> [Word and element pointing entries]
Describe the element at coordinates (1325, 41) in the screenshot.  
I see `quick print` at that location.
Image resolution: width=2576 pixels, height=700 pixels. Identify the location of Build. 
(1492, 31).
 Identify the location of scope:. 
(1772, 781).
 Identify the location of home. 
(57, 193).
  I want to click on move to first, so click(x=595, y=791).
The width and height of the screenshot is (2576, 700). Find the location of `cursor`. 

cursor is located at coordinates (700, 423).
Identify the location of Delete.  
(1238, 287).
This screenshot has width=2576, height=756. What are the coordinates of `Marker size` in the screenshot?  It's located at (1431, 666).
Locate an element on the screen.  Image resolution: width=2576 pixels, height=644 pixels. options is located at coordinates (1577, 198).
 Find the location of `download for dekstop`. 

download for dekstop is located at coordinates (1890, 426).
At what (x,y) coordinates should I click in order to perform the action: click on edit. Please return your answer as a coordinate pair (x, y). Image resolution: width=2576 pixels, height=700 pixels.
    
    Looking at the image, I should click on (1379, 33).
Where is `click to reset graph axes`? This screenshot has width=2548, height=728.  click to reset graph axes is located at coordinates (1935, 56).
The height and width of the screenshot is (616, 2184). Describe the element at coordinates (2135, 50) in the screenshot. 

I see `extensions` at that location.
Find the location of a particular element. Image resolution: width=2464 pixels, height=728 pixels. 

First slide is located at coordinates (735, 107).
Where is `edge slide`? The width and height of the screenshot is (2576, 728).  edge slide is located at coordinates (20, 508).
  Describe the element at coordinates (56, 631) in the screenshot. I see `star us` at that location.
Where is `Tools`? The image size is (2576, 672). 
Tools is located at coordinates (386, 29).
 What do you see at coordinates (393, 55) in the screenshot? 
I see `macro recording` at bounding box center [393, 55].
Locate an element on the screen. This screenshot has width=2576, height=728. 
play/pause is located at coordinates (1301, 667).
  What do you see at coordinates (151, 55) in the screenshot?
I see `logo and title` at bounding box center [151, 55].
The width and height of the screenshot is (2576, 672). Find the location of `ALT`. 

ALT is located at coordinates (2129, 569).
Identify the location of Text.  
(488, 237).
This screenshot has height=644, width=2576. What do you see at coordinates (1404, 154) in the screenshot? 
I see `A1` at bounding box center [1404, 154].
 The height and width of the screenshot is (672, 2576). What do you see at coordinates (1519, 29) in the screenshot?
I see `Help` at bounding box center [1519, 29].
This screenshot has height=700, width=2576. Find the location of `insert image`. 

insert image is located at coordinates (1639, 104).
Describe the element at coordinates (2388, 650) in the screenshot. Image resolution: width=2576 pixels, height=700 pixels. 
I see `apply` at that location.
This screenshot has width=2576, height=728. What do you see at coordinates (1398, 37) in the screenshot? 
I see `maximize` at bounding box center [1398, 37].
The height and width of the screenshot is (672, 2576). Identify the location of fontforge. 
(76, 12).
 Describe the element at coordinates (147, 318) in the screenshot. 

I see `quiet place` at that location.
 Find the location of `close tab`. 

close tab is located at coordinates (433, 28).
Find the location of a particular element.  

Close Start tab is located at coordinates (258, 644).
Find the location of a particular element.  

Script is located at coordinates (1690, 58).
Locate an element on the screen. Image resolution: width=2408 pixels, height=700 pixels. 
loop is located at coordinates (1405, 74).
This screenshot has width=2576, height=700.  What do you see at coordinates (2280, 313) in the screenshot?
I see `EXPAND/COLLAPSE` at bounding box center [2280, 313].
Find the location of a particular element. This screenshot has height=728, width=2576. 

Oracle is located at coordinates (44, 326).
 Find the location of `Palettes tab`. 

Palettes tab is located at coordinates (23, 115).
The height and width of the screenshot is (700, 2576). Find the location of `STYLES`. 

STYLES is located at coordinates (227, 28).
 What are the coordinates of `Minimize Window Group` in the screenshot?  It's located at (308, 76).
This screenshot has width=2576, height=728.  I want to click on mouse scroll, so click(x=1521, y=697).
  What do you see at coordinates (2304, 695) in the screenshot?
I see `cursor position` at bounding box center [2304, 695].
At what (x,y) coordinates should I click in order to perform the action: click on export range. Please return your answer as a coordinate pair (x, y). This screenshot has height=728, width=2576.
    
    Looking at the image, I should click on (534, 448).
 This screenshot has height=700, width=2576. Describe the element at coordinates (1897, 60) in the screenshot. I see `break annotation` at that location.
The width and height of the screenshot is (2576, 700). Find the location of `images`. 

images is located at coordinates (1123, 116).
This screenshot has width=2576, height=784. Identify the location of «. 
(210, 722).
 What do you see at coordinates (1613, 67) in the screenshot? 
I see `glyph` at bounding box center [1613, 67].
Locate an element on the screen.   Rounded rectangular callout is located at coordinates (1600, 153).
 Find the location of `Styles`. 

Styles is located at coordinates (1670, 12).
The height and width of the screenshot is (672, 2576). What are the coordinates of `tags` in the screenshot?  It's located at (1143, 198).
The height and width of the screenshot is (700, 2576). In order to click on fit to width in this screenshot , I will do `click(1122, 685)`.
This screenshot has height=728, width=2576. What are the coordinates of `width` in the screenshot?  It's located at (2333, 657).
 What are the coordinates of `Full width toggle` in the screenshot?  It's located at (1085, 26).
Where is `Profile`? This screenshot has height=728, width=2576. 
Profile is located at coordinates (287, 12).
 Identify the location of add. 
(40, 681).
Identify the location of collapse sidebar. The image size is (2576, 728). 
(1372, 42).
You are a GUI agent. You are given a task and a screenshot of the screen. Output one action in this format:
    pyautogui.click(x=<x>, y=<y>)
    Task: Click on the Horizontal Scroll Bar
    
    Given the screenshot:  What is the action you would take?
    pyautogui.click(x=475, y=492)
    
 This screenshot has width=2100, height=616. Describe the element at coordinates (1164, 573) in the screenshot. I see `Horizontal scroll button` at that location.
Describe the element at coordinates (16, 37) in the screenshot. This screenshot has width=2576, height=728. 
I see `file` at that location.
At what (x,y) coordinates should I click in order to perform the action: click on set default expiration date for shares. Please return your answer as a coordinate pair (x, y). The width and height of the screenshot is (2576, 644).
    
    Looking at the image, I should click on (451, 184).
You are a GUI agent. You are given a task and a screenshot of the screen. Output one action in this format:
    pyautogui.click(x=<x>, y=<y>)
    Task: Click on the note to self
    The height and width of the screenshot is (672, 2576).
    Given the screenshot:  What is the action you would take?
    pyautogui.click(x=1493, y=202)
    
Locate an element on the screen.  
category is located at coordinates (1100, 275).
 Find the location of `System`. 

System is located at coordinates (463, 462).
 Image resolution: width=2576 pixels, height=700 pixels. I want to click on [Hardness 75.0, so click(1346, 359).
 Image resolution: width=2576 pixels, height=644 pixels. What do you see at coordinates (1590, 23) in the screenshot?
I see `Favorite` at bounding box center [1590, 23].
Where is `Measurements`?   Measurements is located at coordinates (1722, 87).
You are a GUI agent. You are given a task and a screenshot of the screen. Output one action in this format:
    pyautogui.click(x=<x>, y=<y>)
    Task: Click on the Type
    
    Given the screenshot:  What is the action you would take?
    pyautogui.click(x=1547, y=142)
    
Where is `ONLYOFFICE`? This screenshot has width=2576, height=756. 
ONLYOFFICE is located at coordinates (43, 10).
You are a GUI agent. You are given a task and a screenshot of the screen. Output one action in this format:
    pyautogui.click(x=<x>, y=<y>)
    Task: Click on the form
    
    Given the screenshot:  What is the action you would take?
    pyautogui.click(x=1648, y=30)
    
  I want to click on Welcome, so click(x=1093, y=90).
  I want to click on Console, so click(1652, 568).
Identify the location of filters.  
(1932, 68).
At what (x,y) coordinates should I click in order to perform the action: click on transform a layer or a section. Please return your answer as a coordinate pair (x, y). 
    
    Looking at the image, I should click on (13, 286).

> [WRITTEN PROBLEM] Report every line of the records above that contains the string "dekstop", copying each such line in full.

> [WRITTEN ANSWER]
 Find the location of `download for dekstop`. 
download for dekstop is located at coordinates (1890, 426).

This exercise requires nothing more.